EXERCISE DATA:
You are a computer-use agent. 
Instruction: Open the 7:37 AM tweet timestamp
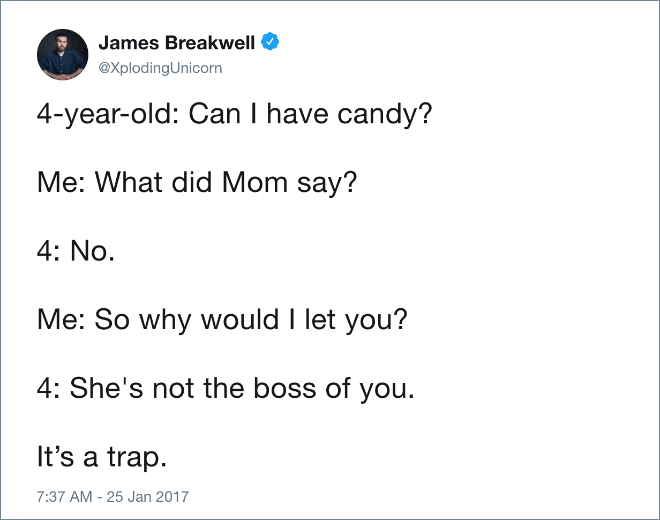point(64,497)

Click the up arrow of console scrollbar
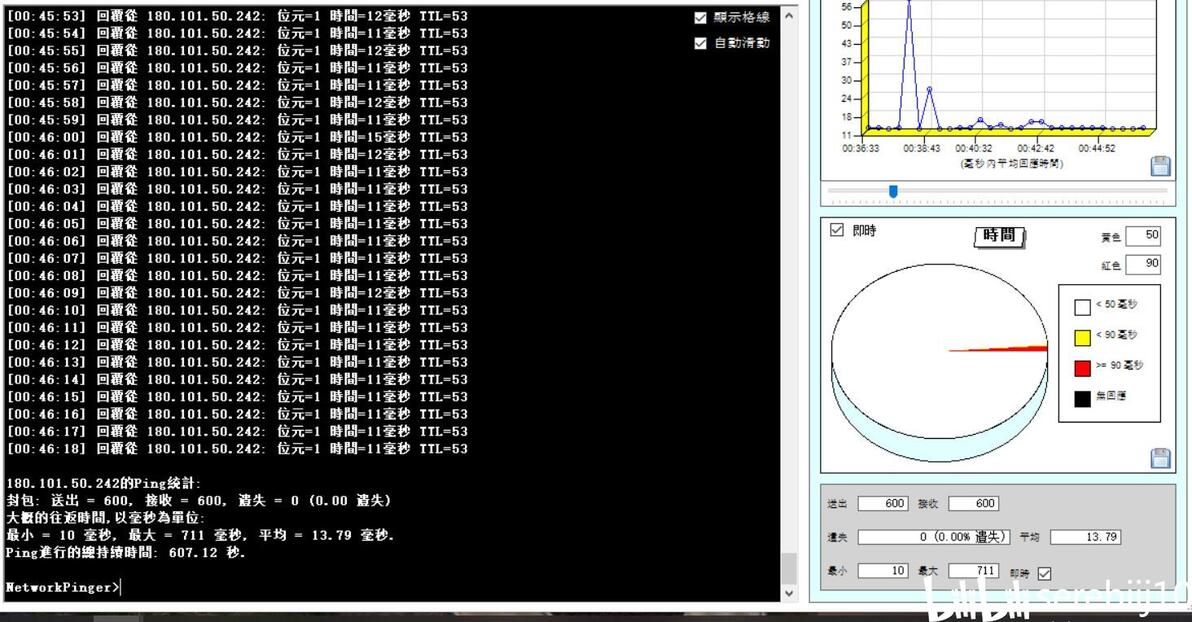789,16
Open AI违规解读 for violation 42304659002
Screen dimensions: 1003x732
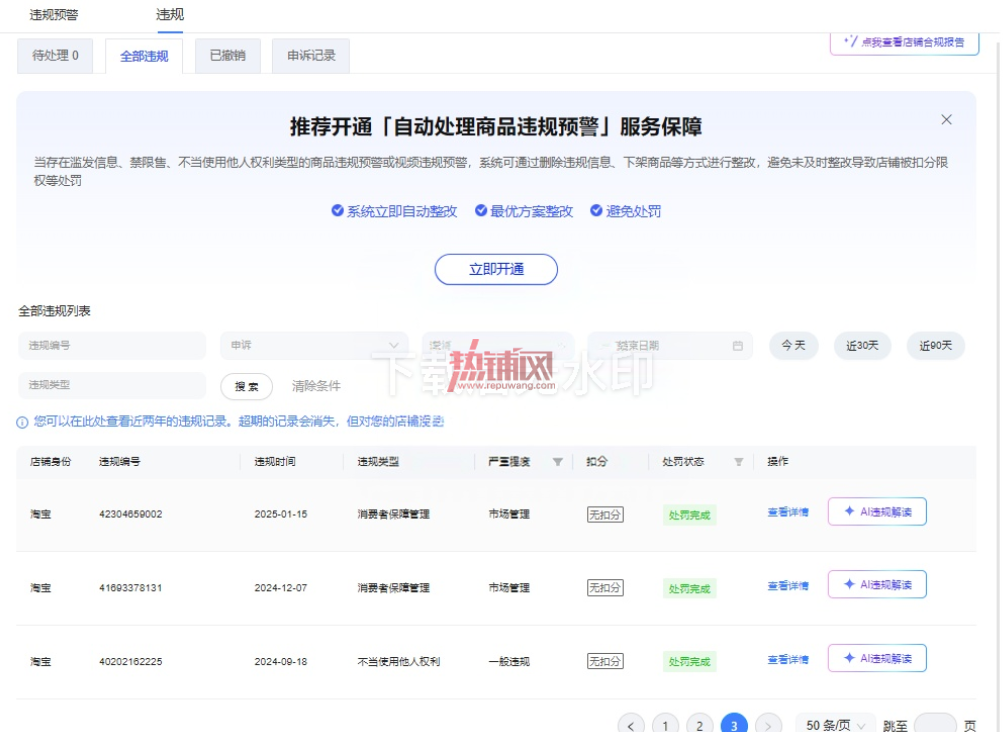877,512
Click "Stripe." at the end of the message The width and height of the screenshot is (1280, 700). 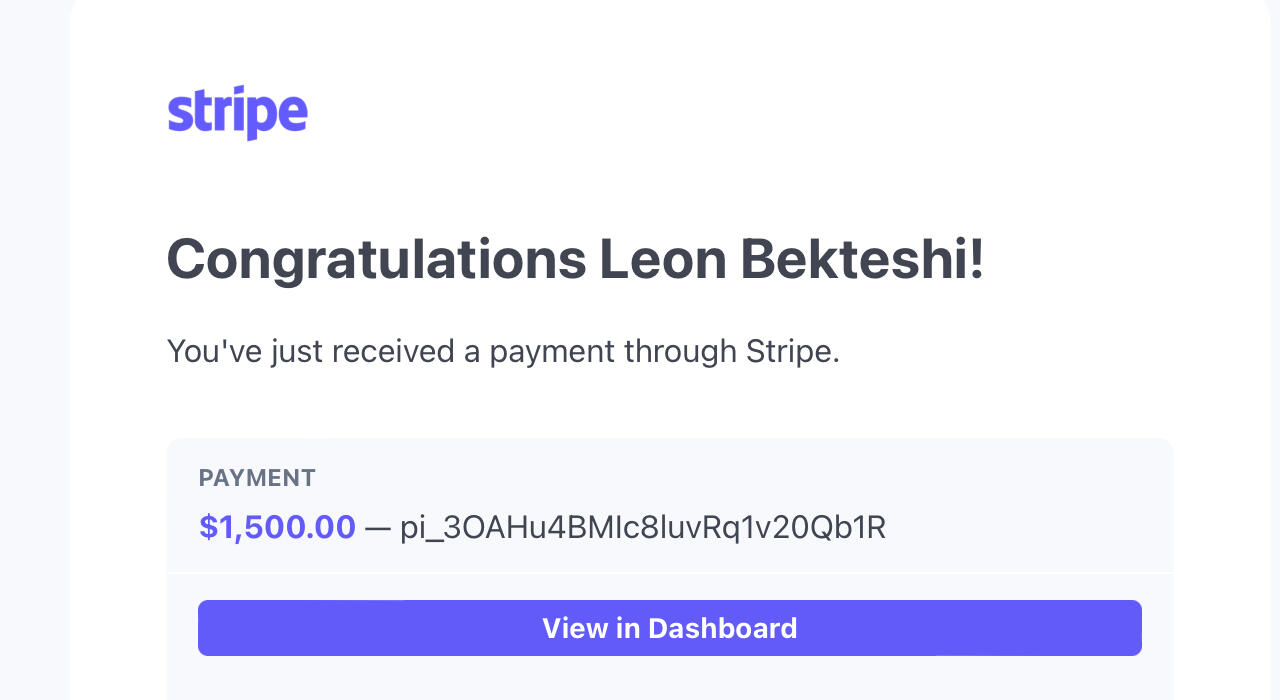[x=793, y=352]
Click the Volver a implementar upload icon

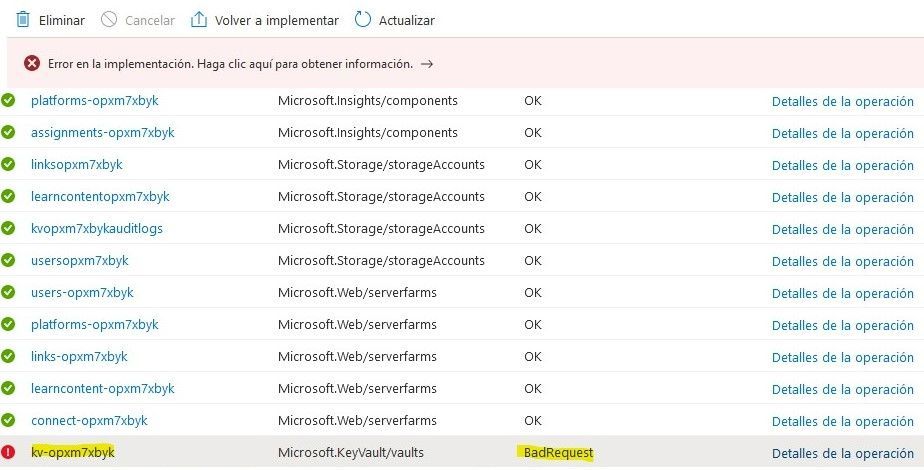click(198, 20)

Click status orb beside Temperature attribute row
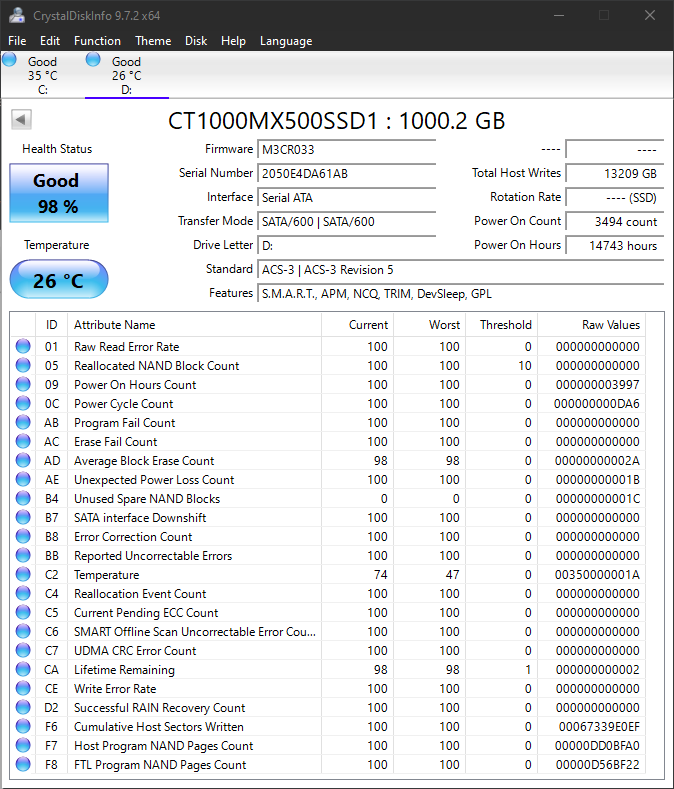pos(23,575)
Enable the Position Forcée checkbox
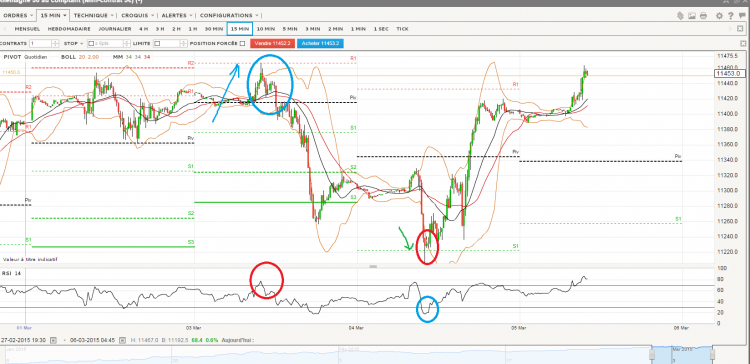Image resolution: width=750 pixels, height=364 pixels. [x=243, y=44]
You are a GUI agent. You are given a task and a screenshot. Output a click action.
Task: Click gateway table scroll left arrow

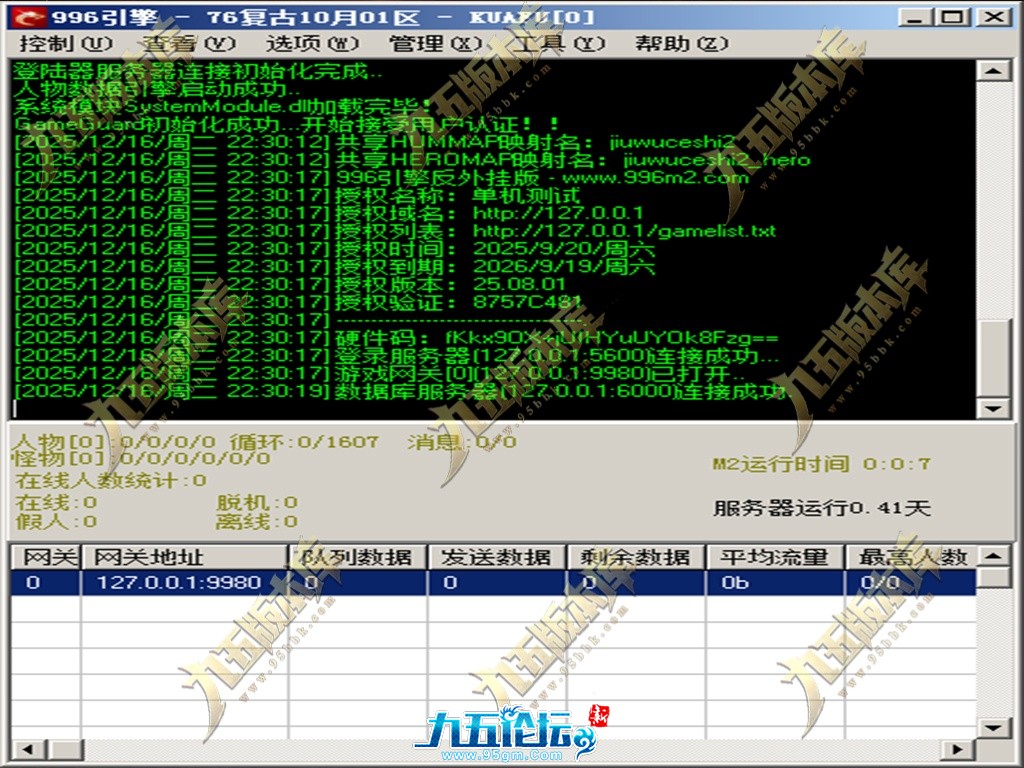coord(23,748)
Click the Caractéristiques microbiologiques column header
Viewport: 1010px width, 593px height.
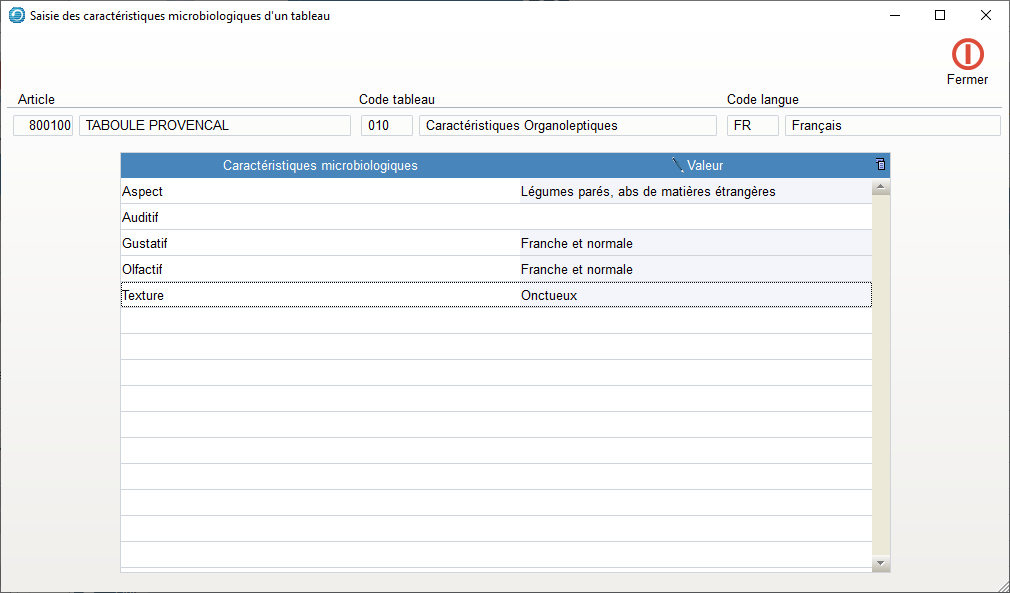click(x=320, y=165)
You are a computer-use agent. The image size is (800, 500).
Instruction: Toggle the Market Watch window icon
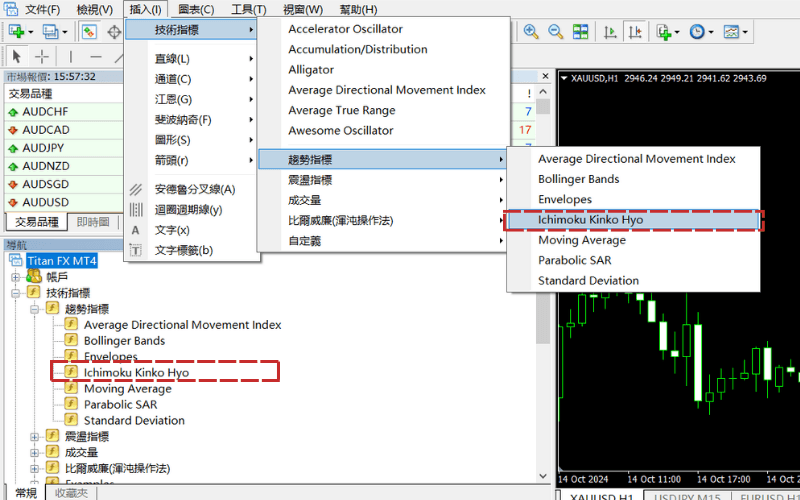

WHAT TO DO:
Which lines of the data contain the word "computer"? Copy each one.

RESULT BELOW:
You are a computer-use agent. 
You are a computer-use agent. The image size is (800, 500).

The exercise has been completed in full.